BANANAS
‘Have you any bananas?’ I asked casually, ‘You won’t find them out this far west boy’, said the shopkeeper, looking at me square in the eye with the sort of visual underline normally reserved for an invitation to a cage fight with Rottweilers. Although it happened many years ago, the experience stuck with me, not just for the strange mix of corner shop masquerading as a front for the headquarters of UFC meets Crufts but also for the mindset of a generation who were here long before surfers and windsurfers chased along their shores. There are two groups of people who live here, those from the area and those that have moved here. Farmers and fishermen mix with artists and surfers escaping to the west. Traditionally employment here has been ‘off the land or sea’, tough acres to farm and rough waters to sail breed character and at times can conflict with visitors ignorant to the hardships and commitment it takes to live here. ‘Surfers, slow the ^&%$ down’, laughed my friend as he recounted the sign at the side of the road. You drive carefully here for many reasons.

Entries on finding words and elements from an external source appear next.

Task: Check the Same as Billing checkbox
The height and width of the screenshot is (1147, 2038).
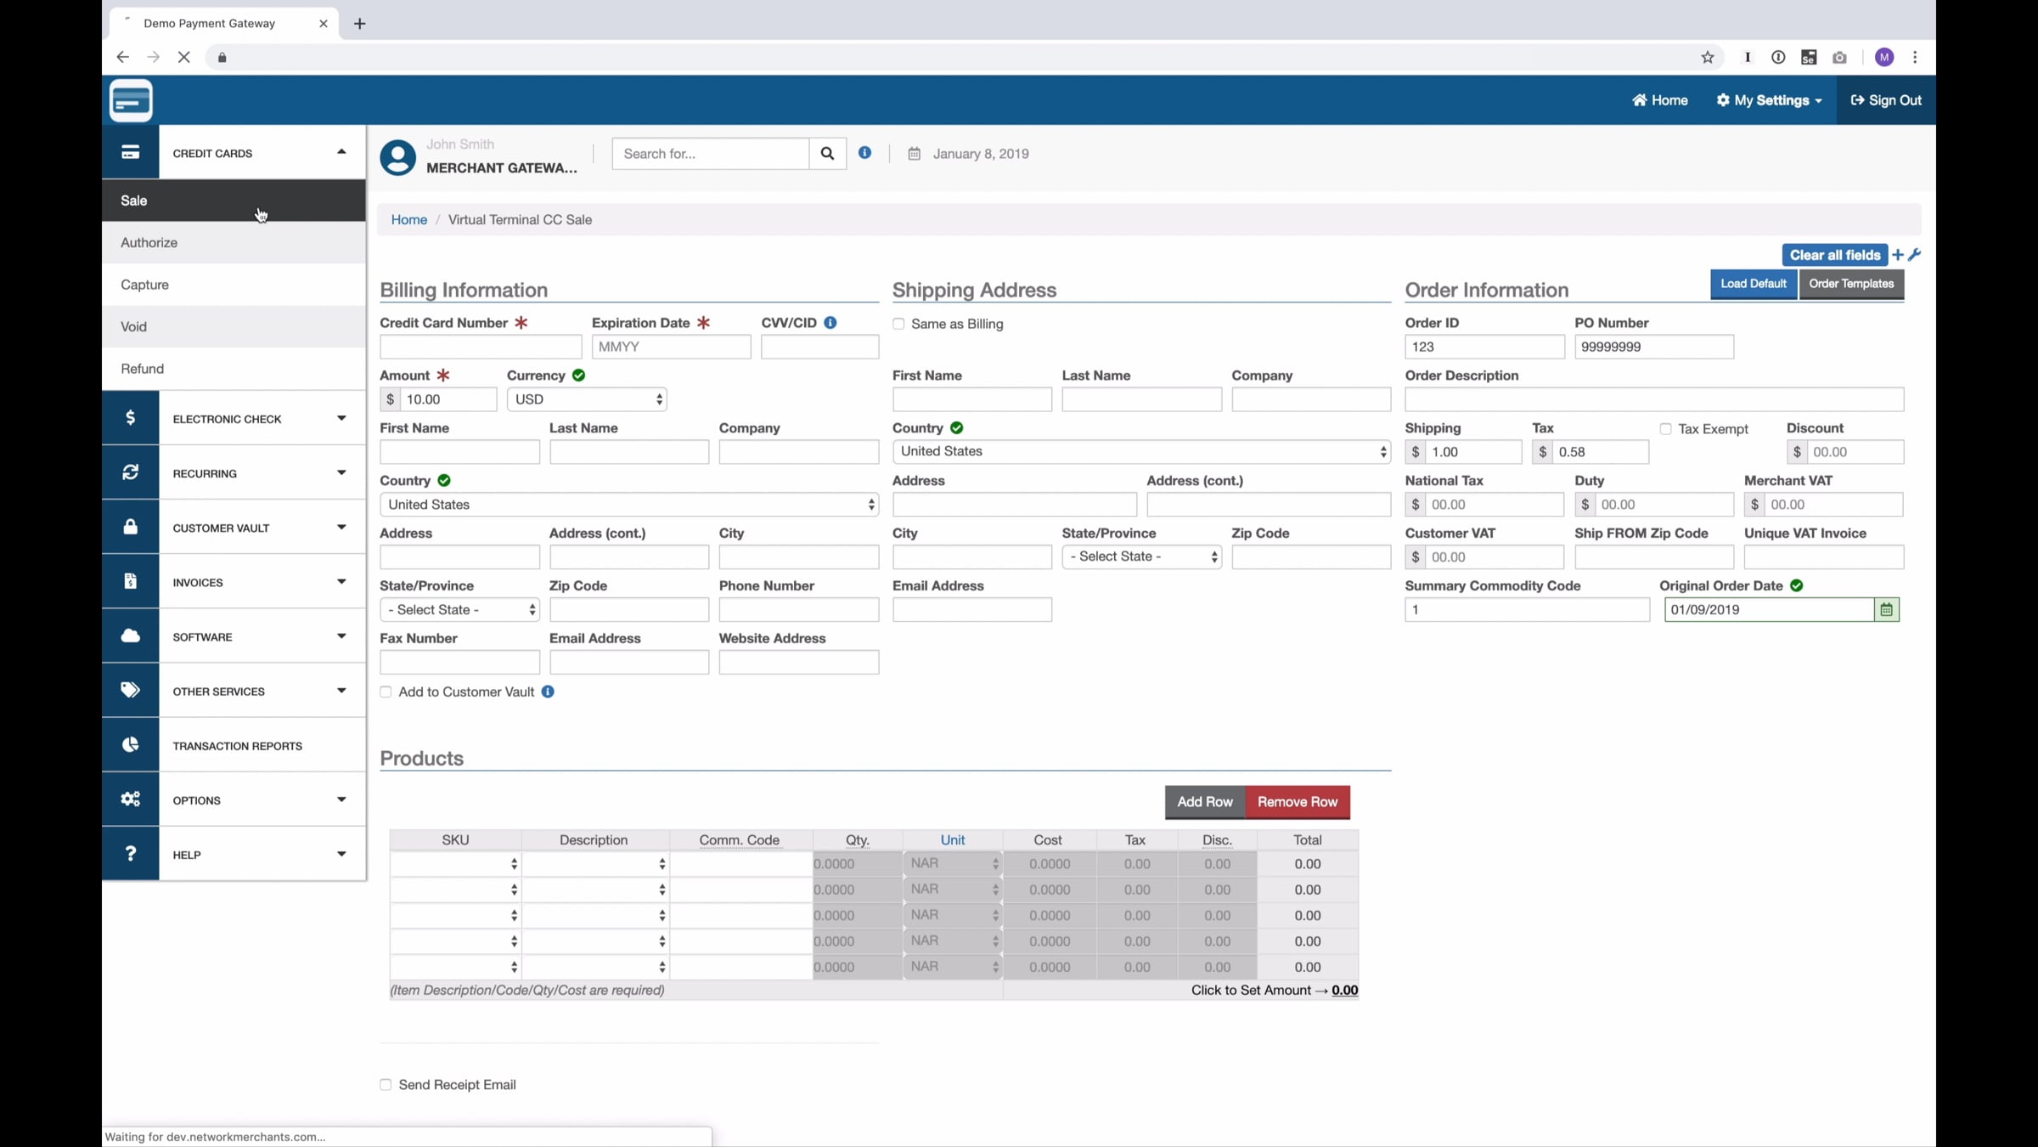Action: tap(898, 324)
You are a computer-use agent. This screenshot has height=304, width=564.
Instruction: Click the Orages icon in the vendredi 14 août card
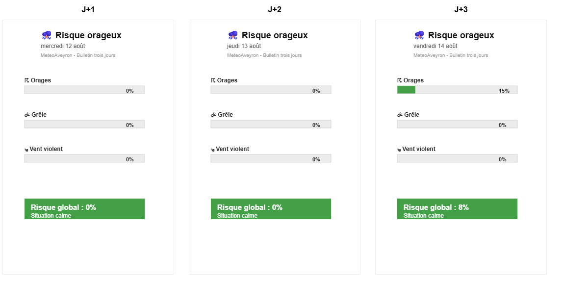click(399, 80)
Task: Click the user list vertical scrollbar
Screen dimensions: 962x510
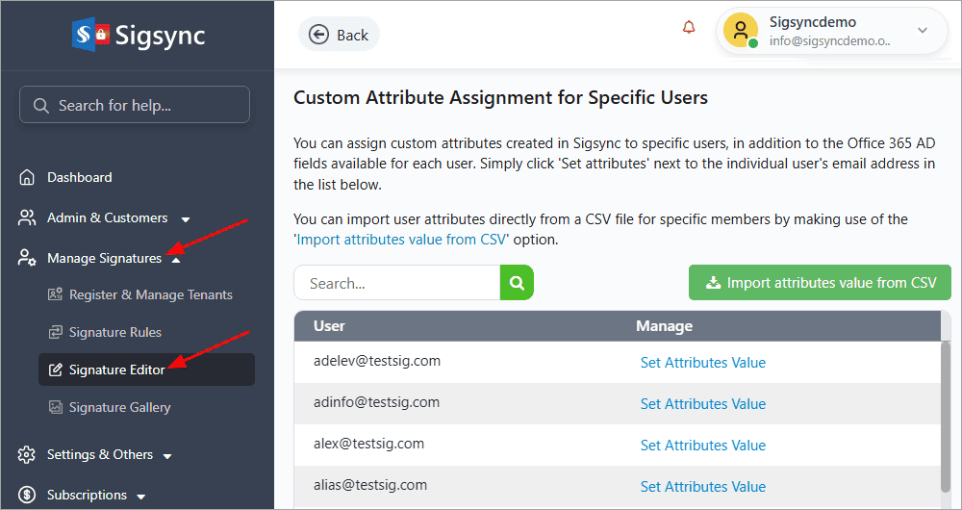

While the sheer range of uncharted breaks begs exploration, you have to be mindful where you roam to respect long held land ownership and not ignite the ire of farmers who don’t want biocontamination of their fields from outsiders and given Ireland’s history of ‘land grabbing’, are robustly defendant of their lot. Good manners and a slow pace however will take you far and take the time to speak with locals and you will learn what has drawn expats to live here.
GO WEST
Post brexit the Irish Times recently published a series of interviews with British people who have settled in Ireland’s western fringe. The anecdotes painted a heart warming picture. One man recounted how after his wife’s untimely death, he went to the local bank to close his wife’s account and the teller came round the side of the counter to give him a hug on hearing the news. When he went back to England, to a place he had banked with for over 40 years to do the same account closure, they barely looked him in the eye. Another expat recalled seeing a grocery van pull up at the side of a road, lift a stone, take money and leave a bag of groceries. He took that as a sign he had come to the ‘right’ place. Warm welcomes are more common than swift rebukes here. In the cold war paranoia of the 70’s some people moved to Ireland on the basis that in the event of a nuclear holocaust it was far enough to the west to escape the radioactive fallout. These days bohemians are drawn by inspiring land and seascapes, a quiet life to create amongst and a culture of love of the arts that counts one of the world’s great wordsmiths, William Butler Yeats, amongst its family.
FREE ECONOMY
On our way to the beach we pass a newly opened ‘foodie’ café. In the boom celtic tiger years the west of Ireland felt the effect in a rise in house prices from holiday home investment but outside the reach of locals who felt justifiably disgruntled at being priced out of their own homelands. Ultimately unsustainable, now, post crash, new businesses and residents are more focussed on long term lifestyle gains rather than short-term gross profit. Ireland’s highest profile surfer, Fergal Smith, recently entered politics campaigning for the green party and advocating community based farms and local economic ventures. It feels fitting as we pull up to our first surf stop that we are here to enjoy a resource that can’t be taxed or economically crashed but will provide me with sublime pleasure beyond monetary means. Kind of like chocolate only calorie and cost free.